Amazon Looking at Running its Own Parcel Trucks; Motorola Exiting Wireless and Scanning Business in Sale to Zebra - Wow; Walmart Continues to Roll Out Supplier Sustainability Index; US Driver Shortage Continues

   
 
 
 

31%

Amount by which shipping costs rose in Q1 at Amazon, versus revenue growth of 23%, according to its recent earnings release. That of course means that such shipping costs are rising faster than sales - which has happened at Amazon every year since 2009, a key reason the on-line giant has struggled to be profitable despite soaring sales volumes.
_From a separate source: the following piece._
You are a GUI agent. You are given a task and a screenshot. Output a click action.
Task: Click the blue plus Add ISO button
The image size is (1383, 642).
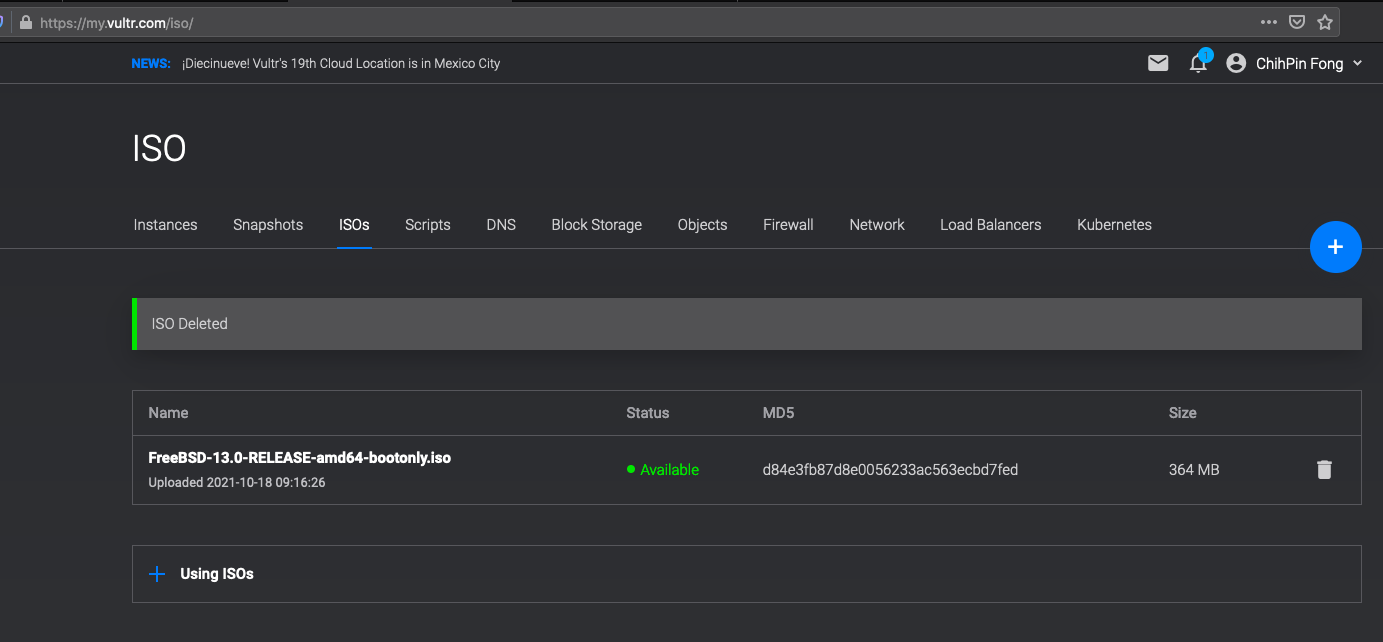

As a potential response, news this week that Amazon is piloting use of its own parcel delivery trucks in three US markets (New York City, Los Angeles, and San Francisco) not just for grocery deliveries but general merchandise - and may even compete directly with UPS and FedEx down the road.

 
 

 



 
 
 

$3.45 Billion

Amount that bar code printer and media provider Zebra Technologies is paying to acquire the wireless and scanner business of Motorola Solutions, which will now focus just on radio systems and other gear for governments and safety organizations after the sale. In what is one of the biggest deals in the supply chain hardware sector in recent years, Zebra will take on a business with $2.5 billion in 2013 sales that is 2.5 times its own revenues of about $1 billion. It will seem a bit odd when market leader Motorola’s brand leaves the industry, where it has held the top spot since it acquired Symbol Technologies in 2006.

 
 
 

5.6%

The percent of truckload carrier Covenant Transport's tractor fleet of 2,652 units that was idle in Q1 due to a lack of drivers - some 150 units. That according to the carrier's Q1 earnings report, with that metric up from 4.4% in Q1 2013. That is some strong evidence that the long-predicted driver shortage might really be close to here in a big way. So while US truckload carriers have maintained asset discipline for some time now to keep the supply-demand balance in the carrier's favor, the temptation to add to that capacity is mitigated by the fact the carriers just can’t find drivers to fill additional seats. More drivers by far are currently leaving the industry than coming in, a variety of data sources say, even as freight volumes are growing.

 
 
 
 
 

700

Number of product categories for which Walmart is now using its Sustainability Index with its suppliers, according to its just released Global Responsibility Report for 2014. That index, really first launched in 2012 for just 18 categories, assesses a given supplier’s current status and opportunities for improved sustainability, in everything from packaging materials to transportation. Soon after, Walmart started to grade its buyers in part on how well they are using the index in making supplier selections. Walmart’s report also said the retail giant has started asking some suppliers what chemicals they use in their product and packaging designs, and will pressure them to make changes when more Green alternatives are available.